Federal regulations require that information provided to a potential research participant be presented to the participant or their legally authorized representative “in a language understandable to the subject or the legally authorized representative” (45 CFR § 46.116(a)(3)).
If the research participants do not fluently speak, read, or understand English, all research materials (e.g., recruitment materials, informed assent and consent documents, data collection tools, and other documents used with the human subjects) must be translated from English to a language that is understandable to the participants and / or their legally authorized representative (e.g., parents or guardians in the case of participants who are minors).
IRB Review Process for Translated Research Documents
The researcher should contact their IRB Representative to discuss plans to include non-English speaking participants in their research. The Principal Investigator (PI) should clearly explain in the IRB application how the participants who are not fluent in English will be accommodated.
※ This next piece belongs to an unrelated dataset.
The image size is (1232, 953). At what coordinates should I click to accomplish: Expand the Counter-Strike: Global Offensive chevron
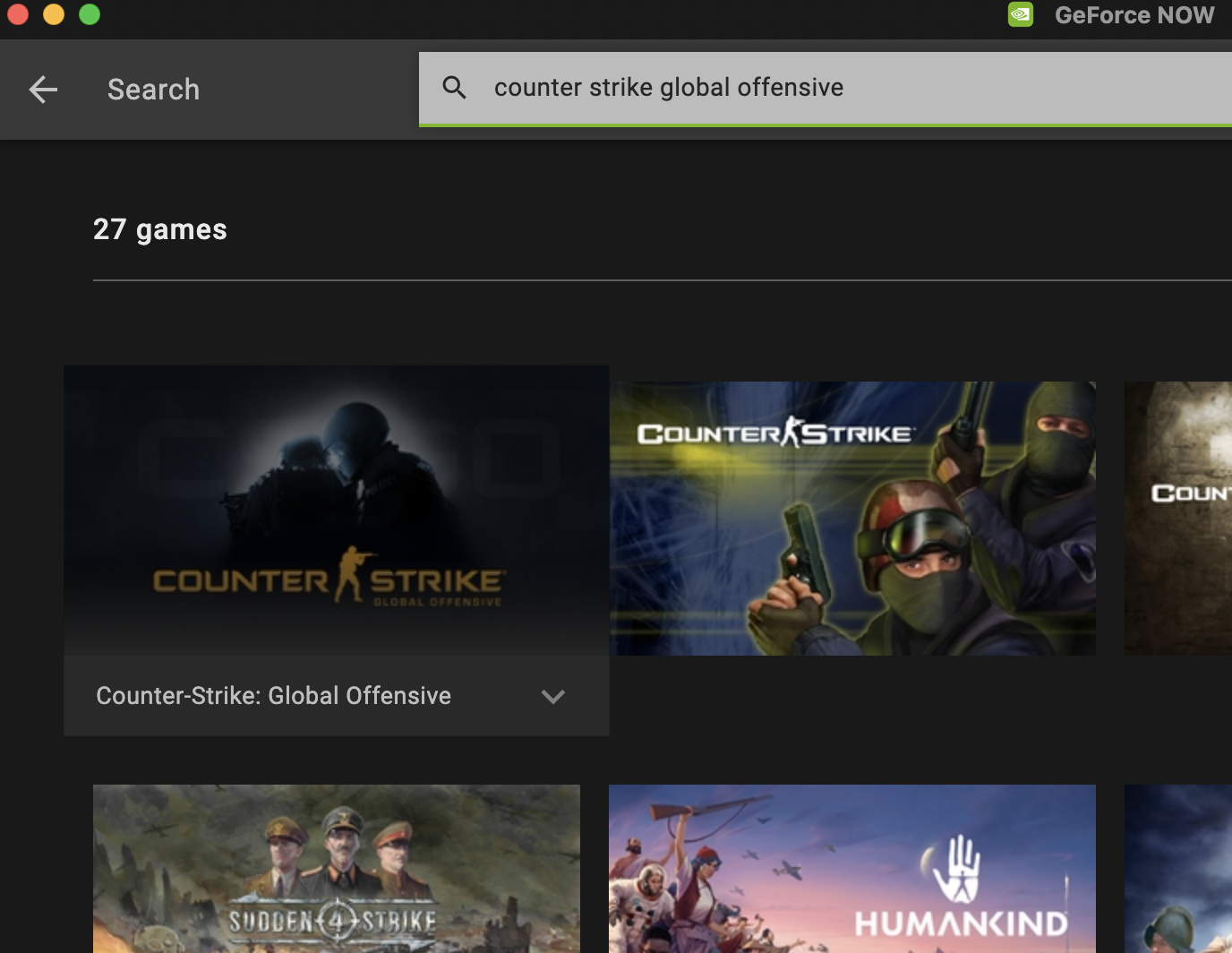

All research documents (e.g., recruitment materials, informed assent and consent documents, data collection tools, and other documents used with the human subjects) must be presented in English with the initial application to the IRB. The IRB will review the initial application and may require changes or edits to the application or the research documents. Once all research documents are reviewed and approved in English, the PI can have the materials translated in the language(s) appropriate for the research participants.
The PI should then submit a study Modification application with the non-English documents attached. The IRB may request that the PI provide information regarding who translated the documents and their qualifications for doing so (see below). Once the IRB approves this Modification, the PI can begin recruiting non- English speaking research participants.
Certification of Translated Research Documents
Exempt studies and most studies involving minimal risk generally do not require certification of translated documents. However, in all studies involving federally designated vulnerable populations, pregnant persons, fetuses, children and prisoners (45 CFR § 46.111(b)), as well as individuals with impaired decision-making capacity, or economically or educationally disadvantaged persons, or in studies where there may be more than minimal risk to human subjects (i.e., Full Board and some Expedited reviews), the PI will be asked to verify through certification or attestation that research documents have been translated accurately.
Translations must be a complete translation of the documents provided to the IRB in English, and may not omit or contain information that is not presented within the context of the English versions. There are various ways to validate translations. The researcher may choose to contract a professional translation company or a professional translator. A member of the research team who is fluent in both languages may be able to certify or attest to that accuracy of the translation of research materials. The IRB will indicate if a professional is required given the level of risk to human subjects in the study. Researchers can use the form, “Certification of Translation,” which is found on the USD IRB website under Forms, to verify and certify the translation of study documents.
Professional translation of research materials can be costly, and it is the responsibility of the researcher to cover these costs. Please DO NOT translate any materials into another language until the USD IRB has approved the study based on the English language materials.